- [TRY IT]
Please set down only the lines from the one containing "Add dragon coins with the plus beside 3559" through the end of the entries below, exactly, minus any pictures.

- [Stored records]
────────────────────

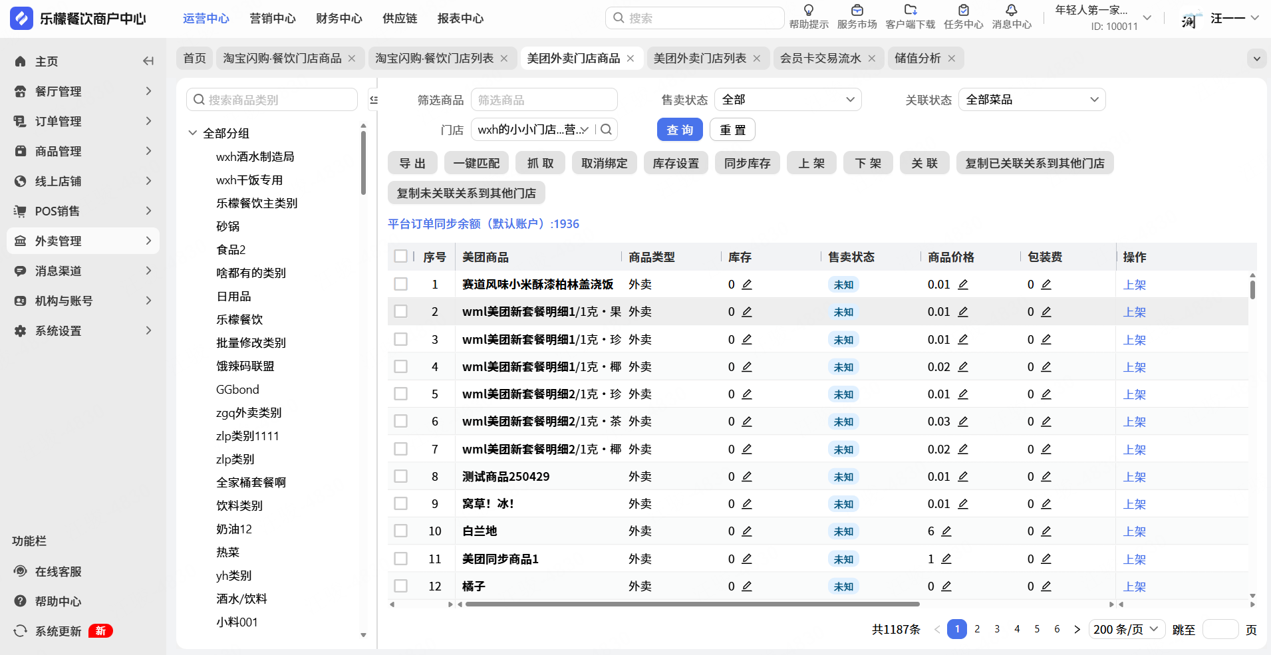
Task: Switch to 美团外卖门店列表 tab
Action: coord(700,59)
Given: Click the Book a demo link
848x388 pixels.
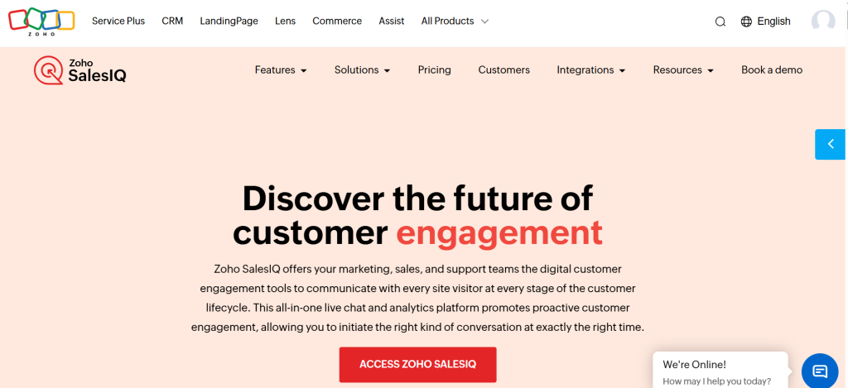Looking at the screenshot, I should click(772, 70).
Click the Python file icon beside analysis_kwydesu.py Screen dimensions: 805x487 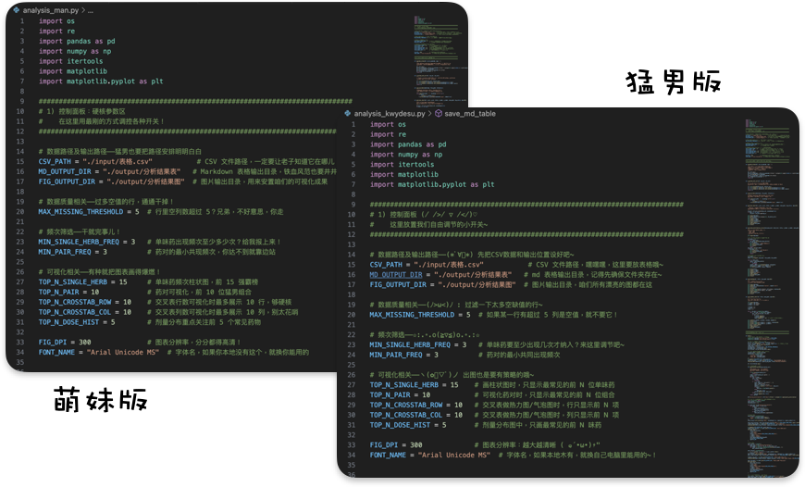(348, 114)
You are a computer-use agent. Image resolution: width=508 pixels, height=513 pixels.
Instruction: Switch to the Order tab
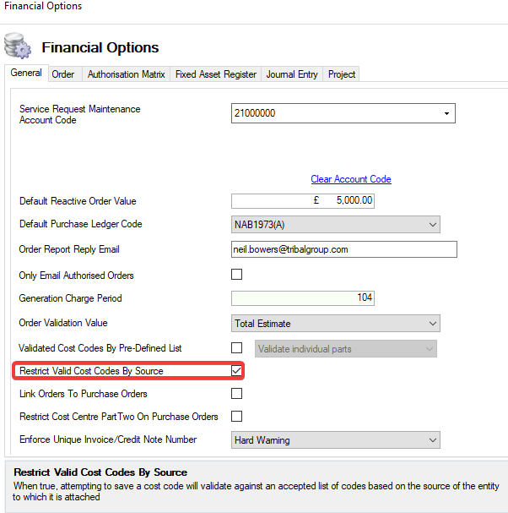coord(63,74)
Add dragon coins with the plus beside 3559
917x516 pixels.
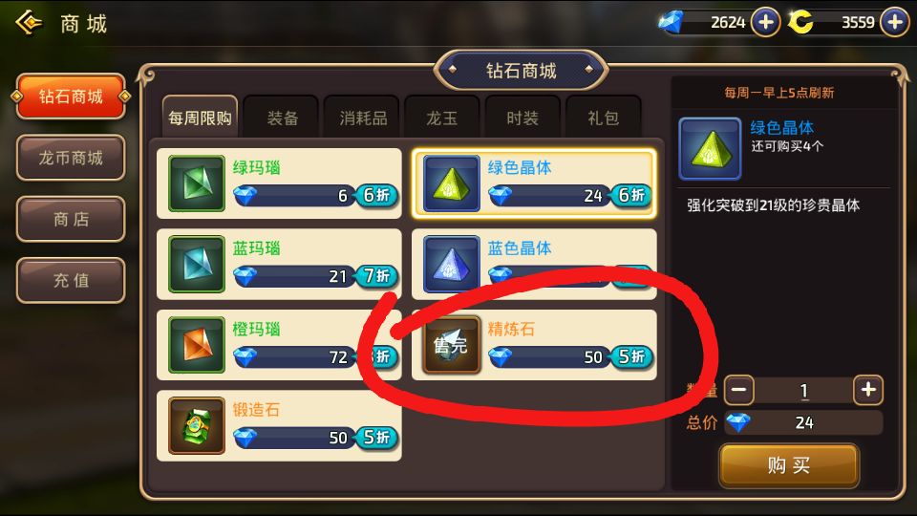pyautogui.click(x=895, y=23)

────────────────────

- [ANSWER SPACE]
Add dragon coins with the plus beside 3559
917x516 pixels.
pyautogui.click(x=895, y=23)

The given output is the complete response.